WHAT YOU WILL DO –
Reproduce verbatim the portion of the material that opens with the line containing "Image resolution: width=889" and closes with the line containing "pyautogui.click(x=510, y=84)", with both of those lines included.

DATASET EXTRACT –
▬▬▬▬▬▬
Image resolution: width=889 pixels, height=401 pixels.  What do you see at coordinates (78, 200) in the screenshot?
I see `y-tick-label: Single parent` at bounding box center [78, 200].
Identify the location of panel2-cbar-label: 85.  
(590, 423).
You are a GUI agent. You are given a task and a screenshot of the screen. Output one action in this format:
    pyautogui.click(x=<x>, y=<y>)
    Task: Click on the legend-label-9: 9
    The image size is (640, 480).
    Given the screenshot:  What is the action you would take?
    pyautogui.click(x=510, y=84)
▬▬▬▬▬▬
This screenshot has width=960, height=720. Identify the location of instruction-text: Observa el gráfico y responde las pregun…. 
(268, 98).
▬▬▬▬▬▬
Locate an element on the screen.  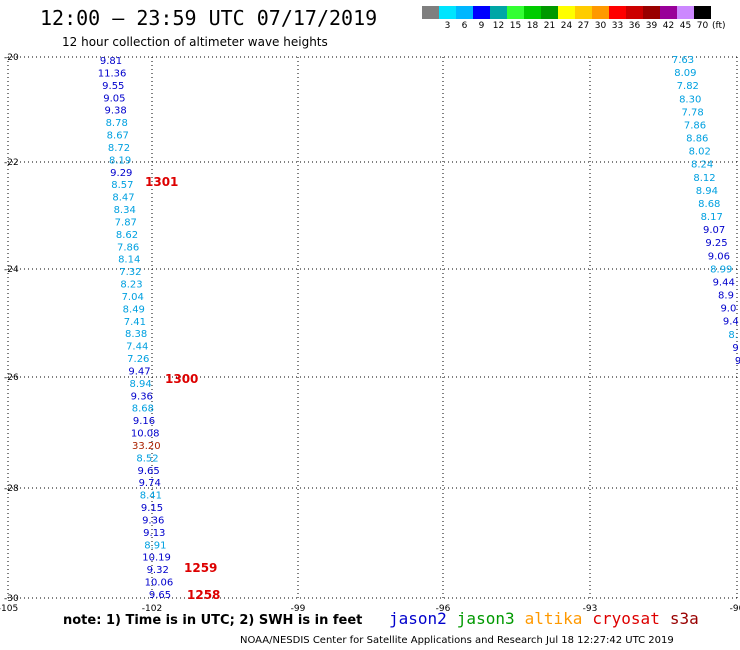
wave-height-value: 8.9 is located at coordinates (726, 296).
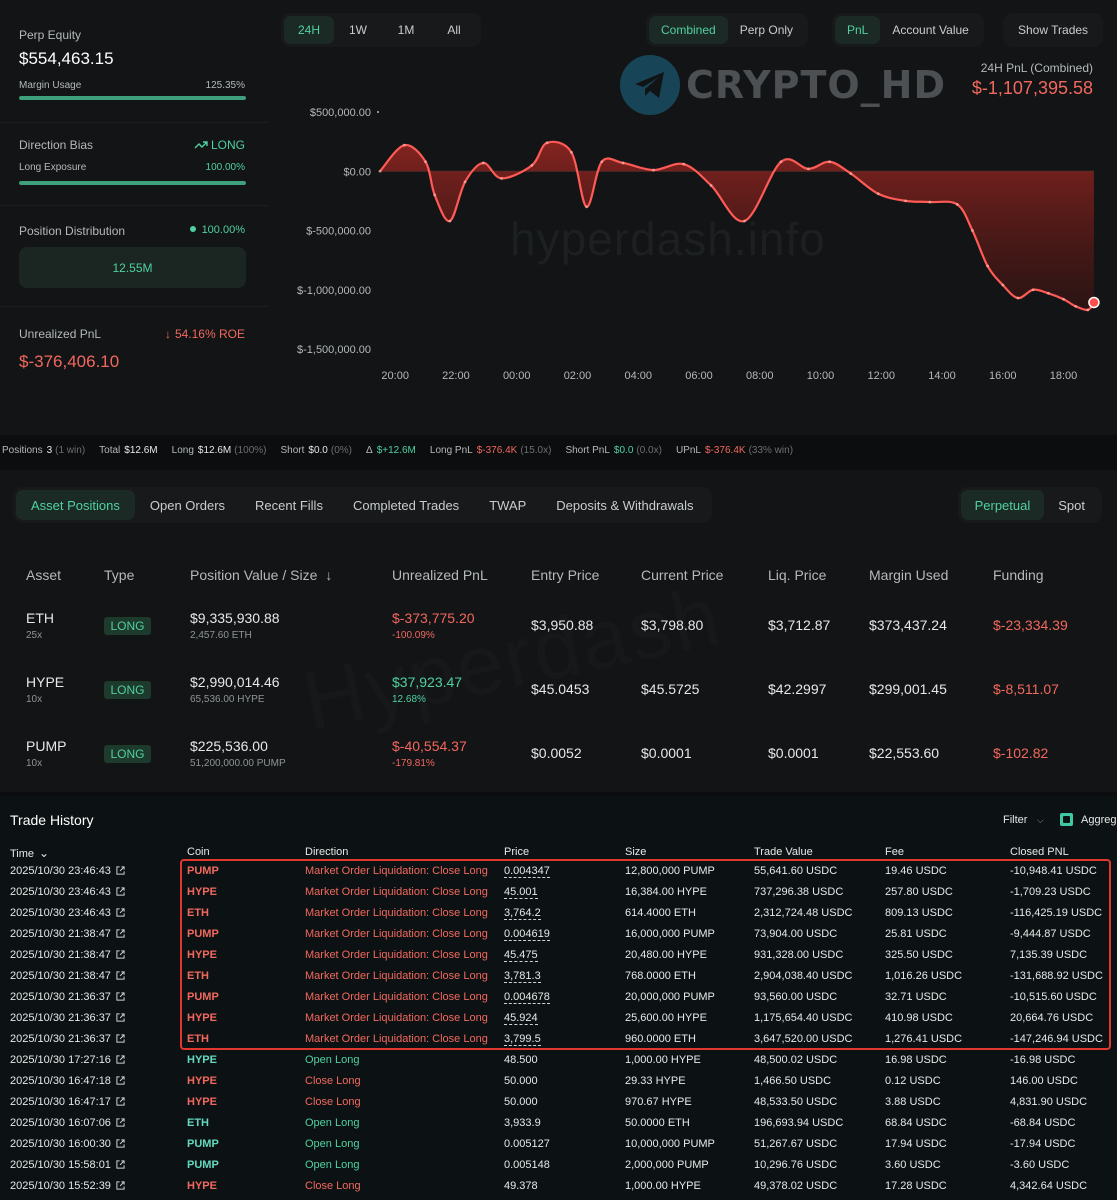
▬▬▬▬▬▬
ANSWER BOX –
Image resolution: width=889 pixels, height=401 pixels.  What do you see at coordinates (78, 200) in the screenshot?
I see `y-tick-label: Single parent` at bounding box center [78, 200].
Identify the location of panel2-cbar-label: 85.  
(590, 423).
You are a GUI agent. You are given a task and a screenshot of the screen. Output one action in this format:
    pyautogui.click(x=<x>, y=<y>)
    Task: Click on the legend-label-9: 9
    The image size is (640, 480).
    Given the screenshot:  What is the action you would take?
    pyautogui.click(x=510, y=84)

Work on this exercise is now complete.